The close observation of nature was what Wordsworth endeavoured to record in his verse. Born in the Lake District, from his earliest days he wandered extensively and tirelessly amid scenes which are now reproduced in countless tourist post cards.

At Hawkshead Grammar School, to which he was sent at the age of eight after the death of his mother, Wordsworth was encouraged to study and write poetry by his young headmaster. His walks to and from school, and elsewhere, frequently giddied him with profound sensations which were dwelt upon at length in such works as The Growth of a Poet’s Mind (his title for what later came to be known as The Prelude). In many ways it is these extraordinary experiences that inform a great proportion of his œuvre.

His father died in 1783, leaving him in the care of his uncle. From Hawkshead he was sent to Cambridge in 1787, in the expectation that he would enter the Church; but he preferred his own methods of study: reading for pleasure and writing his own verse.

Three years later he visited France for the first time, joining in the celebrations to mark the anniversary of the fall of the Bastille, and the following year he met Annette Vallon, by whom he had a daughter. Returning to England in 1792, he did not expect to remain away long, and yet he never carried out his intention to retrace his steps to France and marry Annette – for reasons biographers have speculated upon ever since.

In 1795 a friend left him some money and he moved to Dorset with his sister Dorothy, of whom he was very fond. Her intuitive response to nature was no less keen than his, and many of her recorded observations found their way into his poems, the most famous instance being ‘I wandered lonely as a Cloud’ (also known as Daffodils). Of Dorothy Wordsworth he said, ‘She gave me eyes, she gave me ears’.

At this time he first met Coleridge, and in order to be near him, he and Dorothy moved to Alfoxden in Somerset. This was Wordsworth’s most significant friendship with another poet. Their similarities of outlook and their shared desire to reclaim English poetry for the ordinary man and woman led them to collaborate on what was published – anonymously at first – as Lyrical Ballads, a volume containing pieces now so familiar to us that it is easy to forget what a truly innovative collection of verse it was.

As Coleridge’s health began to fail and his addiction to opium took hold of him, the friendship suffered. A second edition of the ballads included fewer poems by Coleridge, partly because he had refused to allow certain poems of his to be used.

Finally able to come into his inheritance in 1802, Wordsworth travelled back to France to meet his daughter Caroline, to whom he was now able to give 30 pounds per annum. The meeting with Annette went well, but Wordsworth only stayed a month in France. Later in the year he married Mary Hutchinson, a childhood friend, somewhat to the distress of Dorothy, although she and Mary eventually became good friends. (Mary was to meet Annette many years later.)

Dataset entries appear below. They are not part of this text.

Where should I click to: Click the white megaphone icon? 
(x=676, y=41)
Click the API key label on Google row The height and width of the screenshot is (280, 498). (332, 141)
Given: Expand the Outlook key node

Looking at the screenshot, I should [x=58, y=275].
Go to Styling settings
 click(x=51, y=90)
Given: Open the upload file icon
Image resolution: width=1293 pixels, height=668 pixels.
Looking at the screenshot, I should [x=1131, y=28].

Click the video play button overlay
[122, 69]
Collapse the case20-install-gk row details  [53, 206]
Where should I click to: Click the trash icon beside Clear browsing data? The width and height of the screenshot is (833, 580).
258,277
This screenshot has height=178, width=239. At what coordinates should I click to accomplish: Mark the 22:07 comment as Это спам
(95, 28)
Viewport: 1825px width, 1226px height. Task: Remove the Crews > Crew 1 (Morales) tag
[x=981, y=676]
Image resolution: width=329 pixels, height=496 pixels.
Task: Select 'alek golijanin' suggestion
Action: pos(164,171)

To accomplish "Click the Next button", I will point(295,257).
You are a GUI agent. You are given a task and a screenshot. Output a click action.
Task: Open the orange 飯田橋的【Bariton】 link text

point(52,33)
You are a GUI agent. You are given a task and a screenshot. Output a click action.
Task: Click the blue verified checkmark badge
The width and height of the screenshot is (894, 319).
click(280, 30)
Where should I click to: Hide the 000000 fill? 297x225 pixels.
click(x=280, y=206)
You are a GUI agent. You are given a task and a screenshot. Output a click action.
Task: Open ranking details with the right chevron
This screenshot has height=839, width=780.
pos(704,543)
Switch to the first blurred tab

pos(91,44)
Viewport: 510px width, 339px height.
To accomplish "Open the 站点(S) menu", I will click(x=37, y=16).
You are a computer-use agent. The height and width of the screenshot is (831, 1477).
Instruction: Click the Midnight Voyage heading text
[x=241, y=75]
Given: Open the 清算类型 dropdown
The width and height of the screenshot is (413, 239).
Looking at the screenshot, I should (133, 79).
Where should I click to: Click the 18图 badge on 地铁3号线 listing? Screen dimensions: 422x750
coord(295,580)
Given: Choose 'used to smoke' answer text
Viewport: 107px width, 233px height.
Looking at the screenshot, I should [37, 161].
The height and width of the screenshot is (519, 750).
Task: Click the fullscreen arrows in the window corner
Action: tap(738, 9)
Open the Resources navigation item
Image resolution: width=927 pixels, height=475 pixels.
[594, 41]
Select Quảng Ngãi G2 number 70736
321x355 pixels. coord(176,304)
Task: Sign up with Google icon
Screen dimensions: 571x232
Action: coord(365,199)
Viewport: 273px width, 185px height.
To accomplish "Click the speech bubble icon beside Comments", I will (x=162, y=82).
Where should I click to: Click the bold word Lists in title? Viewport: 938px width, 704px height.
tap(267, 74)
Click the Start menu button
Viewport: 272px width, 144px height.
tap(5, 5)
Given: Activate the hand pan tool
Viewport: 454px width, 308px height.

Wordsworth’s life became settled, but he could not escape tragedy; first his brother John was drowned, and then several years later two of his children, Catherine and Thomas, died. The rift with Coleridge deepened, although later it was partly healed. His disillusion with revolutionary politics had deepened as a result of the ambitions of Napoleon, and he was eventually scorned and despised by the younger generation, particularly Shelley, who had once admired and learnt much from him.

Nevertheless we should not dwell on what are perceived as Wordsworth’s failings, or his loss of creative drive, but instead celebrate the unique contribution he made to the world of English letters, whether it be in the sprawl of The Prelude or in the brief delights of A slumber did my spirit seal.